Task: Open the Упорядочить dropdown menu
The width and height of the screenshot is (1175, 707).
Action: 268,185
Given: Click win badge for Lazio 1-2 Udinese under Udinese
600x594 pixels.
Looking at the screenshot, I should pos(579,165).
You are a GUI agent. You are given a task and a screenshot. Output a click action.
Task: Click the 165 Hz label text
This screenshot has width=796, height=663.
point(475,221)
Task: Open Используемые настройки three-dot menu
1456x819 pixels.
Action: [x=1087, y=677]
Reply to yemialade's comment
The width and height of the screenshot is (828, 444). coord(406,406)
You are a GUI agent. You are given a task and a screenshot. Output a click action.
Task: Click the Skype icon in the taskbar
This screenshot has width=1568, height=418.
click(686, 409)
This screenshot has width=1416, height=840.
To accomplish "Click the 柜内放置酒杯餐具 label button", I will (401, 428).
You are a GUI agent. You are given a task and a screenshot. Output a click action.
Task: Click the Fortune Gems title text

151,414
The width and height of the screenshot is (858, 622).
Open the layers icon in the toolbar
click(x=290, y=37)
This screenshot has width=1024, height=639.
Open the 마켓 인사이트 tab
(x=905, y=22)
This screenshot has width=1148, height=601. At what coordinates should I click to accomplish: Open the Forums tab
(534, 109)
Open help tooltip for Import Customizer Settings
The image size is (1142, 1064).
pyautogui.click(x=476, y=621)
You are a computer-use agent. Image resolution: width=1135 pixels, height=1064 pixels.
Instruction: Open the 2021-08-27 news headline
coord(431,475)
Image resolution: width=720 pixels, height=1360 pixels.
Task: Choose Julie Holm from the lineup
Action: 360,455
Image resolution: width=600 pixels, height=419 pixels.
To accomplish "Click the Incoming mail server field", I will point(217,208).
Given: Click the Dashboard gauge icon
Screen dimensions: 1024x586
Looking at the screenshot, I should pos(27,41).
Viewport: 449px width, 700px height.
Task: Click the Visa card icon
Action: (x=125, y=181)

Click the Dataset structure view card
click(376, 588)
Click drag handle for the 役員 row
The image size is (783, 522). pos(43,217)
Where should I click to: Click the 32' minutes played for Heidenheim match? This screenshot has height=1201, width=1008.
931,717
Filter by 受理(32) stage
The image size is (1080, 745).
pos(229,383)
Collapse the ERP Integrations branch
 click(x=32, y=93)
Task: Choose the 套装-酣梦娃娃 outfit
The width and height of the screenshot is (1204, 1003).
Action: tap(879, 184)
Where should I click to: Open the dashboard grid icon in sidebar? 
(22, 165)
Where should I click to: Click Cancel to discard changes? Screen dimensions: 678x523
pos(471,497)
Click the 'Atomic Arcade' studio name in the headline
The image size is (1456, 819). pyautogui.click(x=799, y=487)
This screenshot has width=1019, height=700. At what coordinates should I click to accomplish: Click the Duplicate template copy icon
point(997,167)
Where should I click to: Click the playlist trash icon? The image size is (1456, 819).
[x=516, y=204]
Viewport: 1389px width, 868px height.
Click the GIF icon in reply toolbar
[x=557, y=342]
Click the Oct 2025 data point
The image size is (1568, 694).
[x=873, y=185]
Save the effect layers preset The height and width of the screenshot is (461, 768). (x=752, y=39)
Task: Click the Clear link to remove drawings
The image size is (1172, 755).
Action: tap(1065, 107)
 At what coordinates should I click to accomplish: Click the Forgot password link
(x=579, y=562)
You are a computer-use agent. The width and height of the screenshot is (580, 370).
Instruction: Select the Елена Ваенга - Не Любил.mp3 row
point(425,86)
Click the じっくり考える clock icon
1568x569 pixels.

• _Brief_
Reproduce all of the data above word for word, changing nothing.

• _Complete output_
Task: Open the Упорядочить dropdown menu
The width and height of the screenshot is (1175, 707).
Action: 268,185
Given: Click win badge for Lazio 1-2 Udinese under Udinese
600x594 pixels.
Looking at the screenshot, I should pos(579,165).
You are a GUI agent. You are given a task and a screenshot. Output a click action.
Task: Click the 165 Hz label text
This screenshot has width=796, height=663.
point(475,221)
Task: Open Используемые настройки three-dot menu
1456x819 pixels.
Action: [x=1087, y=677]
Reply to yemialade's comment
The width and height of the screenshot is (828, 444). coord(406,406)
You are a GUI agent. You are given a task and a screenshot. Output a click action.
Task: Click the Skype icon in the taskbar
This screenshot has width=1568, height=418.
click(686, 409)
This screenshot has width=1416, height=840.
To accomplish "Click the 柜内放置酒杯餐具 label button", I will (401, 428).
You are a GUI agent. You are given a task and a screenshot. Output a click action.
Task: Click the Fortune Gems title text

151,414
The width and height of the screenshot is (858, 622).
Open the layers icon in the toolbar
click(x=290, y=37)
This screenshot has width=1024, height=639.
Open the 마켓 인사이트 tab
(x=905, y=22)
This screenshot has width=1148, height=601. At what coordinates should I click to accomplish: Open the Forums tab
(534, 109)
Open help tooltip for Import Customizer Settings
The image size is (1142, 1064).
pyautogui.click(x=476, y=621)
You are a computer-use agent. Image resolution: width=1135 pixels, height=1064 pixels.
Instruction: Open the 2021-08-27 news headline
coord(431,475)
Image resolution: width=720 pixels, height=1360 pixels.
Task: Choose Julie Holm from the lineup
Action: 360,455
Image resolution: width=600 pixels, height=419 pixels.
To accomplish "Click the Incoming mail server field", I will point(217,208).
Given: Click the Dashboard gauge icon
Screen dimensions: 1024x586
Looking at the screenshot, I should pos(27,41).
Viewport: 449px width, 700px height.
Task: Click the Visa card icon
Action: (x=125, y=181)

Click the Dataset structure view card
click(376, 588)
Click drag handle for the 役員 row
The image size is (783, 522). pos(43,217)
Where should I click to: Click the 32' minutes played for Heidenheim match? This screenshot has height=1201, width=1008.
931,717
Filter by 受理(32) stage
The image size is (1080, 745).
pos(229,383)
Collapse the ERP Integrations branch
 click(x=32, y=93)
Task: Choose the 套装-酣梦娃娃 outfit
The width and height of the screenshot is (1204, 1003).
Action: tap(879, 184)
Where should I click to: Open the dashboard grid icon in sidebar? 
(22, 165)
Where should I click to: Click Cancel to discard changes? Screen dimensions: 678x523
pos(471,497)
Click the 'Atomic Arcade' studio name in the headline
The image size is (1456, 819). pyautogui.click(x=799, y=487)
This screenshot has width=1019, height=700. At what coordinates should I click to accomplish: Click the Duplicate template copy icon
point(997,167)
Where should I click to: Click the playlist trash icon? The image size is (1456, 819).
[x=516, y=204]
Viewport: 1389px width, 868px height.
Click the GIF icon in reply toolbar
[x=557, y=342]
Click the Oct 2025 data point
The image size is (1568, 694).
[x=873, y=185]
Save the effect layers preset The height and width of the screenshot is (461, 768). (x=752, y=39)
Task: Click the Clear link to remove drawings
The image size is (1172, 755).
Action: tap(1065, 107)
 At what coordinates should I click to accomplish: Click the Forgot password link
(x=579, y=562)
You are a computer-use agent. The width and height of the screenshot is (580, 370).
Instruction: Select the Елена Ваенга - Не Любил.mp3 row
point(425,86)
Click the じっくり考える clock icon
1568x569 pixels.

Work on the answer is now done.